September to December has been a cycle of bingeing – restricting. Christmas was an unspeakable caloric monstruosity.
On the 26th of December, I vowed to go back to healthy habits. I ordered a set of Powerblocks (Sports 24, I love them) with my Christmas money and purchased FB programs : first FB Burn, Burn 2, and then Sweat. I religiously followed them, woke up at 6 AM every day to complete them, did the hardest versions of the workouts, and all of the extra-credit videos. There were a few binges here and there, so I added 1000 calorie workouts on top of the programs to make up for them, and I mostly felt accomplished.
Accomplished... and exhausted. I got a stress fracture on my right foot (which didn't stop me from working out). I'm seeing stars. My body aches all over. I'm fighting hunger all day long (well, not these last few days, obviously).
I just started Strong in order to take a little break from all the jumping (I'm starting week 2 today).
But my binges are getting worse. It got from once every two weeks to once a week, then twice, and this week it's been almost everyday. Two days ago, I even had to cancel my afternoon appointments because I had binged during meal time and felt so sick I couldn't possibly go on with the rest of my day. I'm actually so ashamed to write this. I thought that would be a wake-up call since I can't afford to lose money like that, but it wasn't ; yesterday I binged three times, and this morning my breakfast turned into a pancake binge (my only victory was saying no to Nutella).
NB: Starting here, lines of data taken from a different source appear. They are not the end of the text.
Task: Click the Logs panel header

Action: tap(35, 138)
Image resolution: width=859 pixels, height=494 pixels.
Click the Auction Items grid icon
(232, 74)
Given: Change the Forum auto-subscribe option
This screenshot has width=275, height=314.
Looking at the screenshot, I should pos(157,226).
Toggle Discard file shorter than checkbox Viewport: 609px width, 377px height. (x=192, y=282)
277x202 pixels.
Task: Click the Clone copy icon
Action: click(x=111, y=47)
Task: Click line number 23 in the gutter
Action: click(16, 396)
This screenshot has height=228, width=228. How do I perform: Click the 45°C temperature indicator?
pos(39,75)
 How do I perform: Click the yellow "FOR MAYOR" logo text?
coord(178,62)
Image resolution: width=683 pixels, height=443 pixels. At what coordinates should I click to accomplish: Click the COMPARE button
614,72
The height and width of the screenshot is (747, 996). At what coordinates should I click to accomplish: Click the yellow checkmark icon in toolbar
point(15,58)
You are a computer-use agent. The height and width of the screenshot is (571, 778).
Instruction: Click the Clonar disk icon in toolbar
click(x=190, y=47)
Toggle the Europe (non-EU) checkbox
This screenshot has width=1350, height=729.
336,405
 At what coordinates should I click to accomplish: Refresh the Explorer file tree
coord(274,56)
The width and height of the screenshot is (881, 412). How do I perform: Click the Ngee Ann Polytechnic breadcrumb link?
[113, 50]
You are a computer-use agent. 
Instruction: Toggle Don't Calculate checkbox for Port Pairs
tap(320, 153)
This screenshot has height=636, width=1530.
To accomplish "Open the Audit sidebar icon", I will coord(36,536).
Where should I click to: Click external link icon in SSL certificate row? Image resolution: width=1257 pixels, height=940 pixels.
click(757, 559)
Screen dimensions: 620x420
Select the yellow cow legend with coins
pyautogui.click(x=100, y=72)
Now it's nearly 2 PM and I'm waiting for the pancakes to settle down so that I can workout. Today is my day off from the office by the way (I scheduled it so that I could take the content-writing course from home), so don't worry, I didn't cancel the day so that I could binge. I'm not there yet.
So here I am. I'm so scared. The binges are catching up with me and I haven't been able to make up for the last four ones. If I can't snap out of it soon, I'll start gaining fat. Summer days are getting threateningly close.
What can I do ? :'(
(My psychiatrist hasn't been any help, she just makes me say horrible things out loud, and then tells me our time is up and sends me back to work crying. She doesn't seem to think I need medication.)
(Also, as much as I wish I could, I can't get triggering foods out of my house, my mum and brother live with me so that would be cruel to them).
It's kind of an emergency, I really can't afford to gain fat right now, I hate myself enough already. I've started reading « Brain over Binge », but I'm halfway throught the book and all I've learned for now is that the author was successful in saving herself and I'm not.
I'm considering buying the Calendar Meal Plan. Maybe the money investment could stop me from ruining my efforts with binges, and right now I could really use someone doing all the food-thinking for me.
Do you think that would be a good idea ?
Sorry about this long rant. You don't even have to answer, I already feel better just writing it (well, I'm crying on my laptop, but at least I was able to get it off my chest).